I looked at myself; my clothes were still wet but not as wet as before. I reached up and slipped his robe from my shoulders. I could physically feel the essence of him getting away from me but still lingering somehow. The fabric slid away easily, but my fingers lingered on it for a moment longer than necessary before I stepped closer and held it out to him.
He didn’t take it immediately.
Instead, his gaze rested on my face—steady, unreadable, lingering just long enough to make me aware of it.
Then he reached for it.
Our fingers brushed.
Again.
It was brief. Barely there. And yet, it carried something that stayed longer than it should have, like an echo I couldn’t quite shake.

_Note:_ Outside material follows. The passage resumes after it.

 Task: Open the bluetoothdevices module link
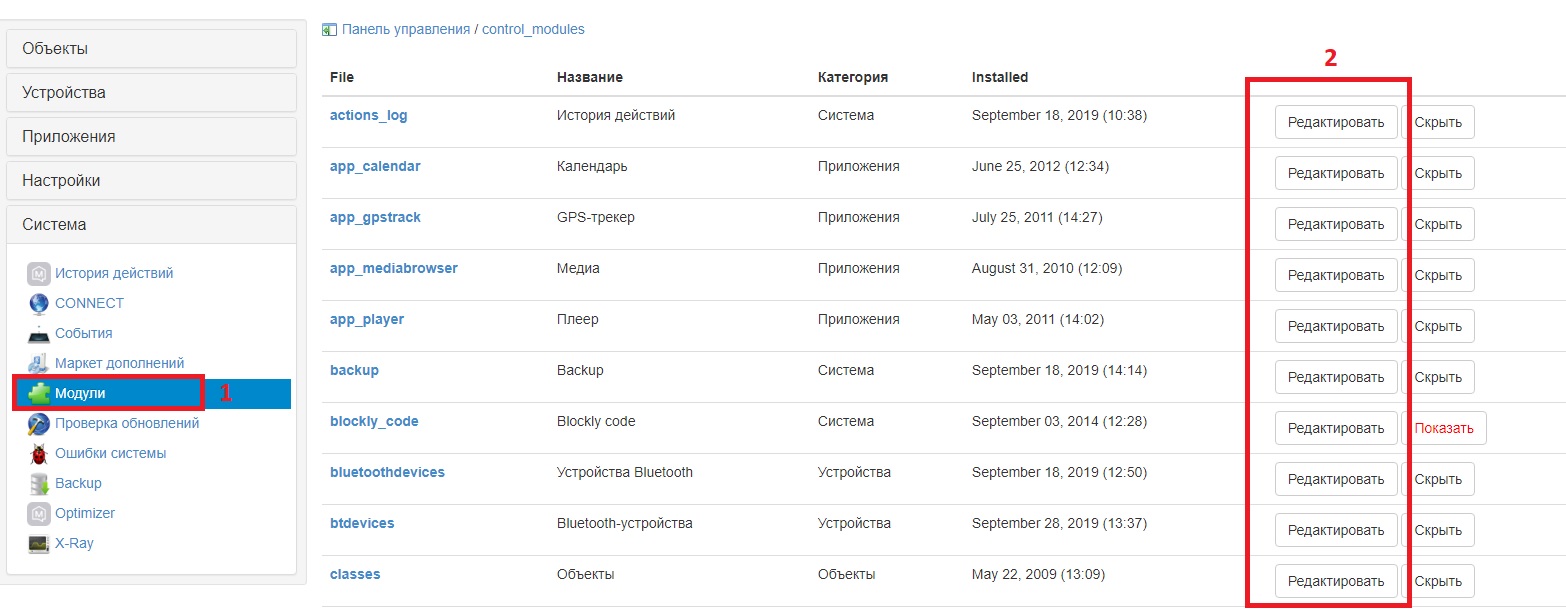tap(387, 472)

A faint breeze passed between us, cool and damp, carrying the last traces of the jungle behind and the openness of the road ahead.
I knew I should leave.
He knew he should turn back.
But for a moment, neither of us moved.
Then he spoke, his voice quieter now, touched with something almost light.

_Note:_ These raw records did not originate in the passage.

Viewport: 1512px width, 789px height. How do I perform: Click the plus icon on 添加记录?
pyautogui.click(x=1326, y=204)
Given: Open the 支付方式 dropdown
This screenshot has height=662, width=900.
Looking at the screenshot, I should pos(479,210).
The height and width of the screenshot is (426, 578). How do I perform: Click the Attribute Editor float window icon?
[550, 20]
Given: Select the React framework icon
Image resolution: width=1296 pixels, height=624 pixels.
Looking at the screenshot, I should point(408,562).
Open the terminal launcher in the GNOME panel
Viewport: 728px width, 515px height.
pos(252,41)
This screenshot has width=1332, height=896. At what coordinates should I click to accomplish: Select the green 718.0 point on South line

“Try not to fall into anything on your way back.”
My lips parted immediately, offense rising before I could stop it. “That happened once,” I said, narrowing my eyes at him.
And then—despite myself—I smiled.
“I’ll try,” I added. “But no promises.”
The smallest hint of laughter touched his expression in return.
Then he stepped back.
Once.
Then again.
The distance between us returned slowly, as if neither of us wanted to break it too quickly.
I turned first.
Because staying would have meant something else entirely.
The road stretched ahead, clear and certain beneath my feet. I had taken only a few steps when something pulled at me—something I didn’t question, didn’t resist.
I did not turn back. But I knew. He was still there.
At the edge of the forest, where the shadows held and the mist lingered faintly behind him. He wasn’t calling me back. Wasn’t moving toward me.
Just watching.
Quietly.
As if making sure I was truly safe.
As if the moment needed to last a second longer.
I didn’t look back despite the fact I wanted to. Because if I did, I didn’t know … was he still there, still waiting. If I turned, would he say something.
The jungle faded behind me with each step, its sounds softening, its presence loosening its hold.
But one thing remained. Unwanted. Uninvited. And impossible to ignore.
For a stranger— he had become dangerously unforgettable.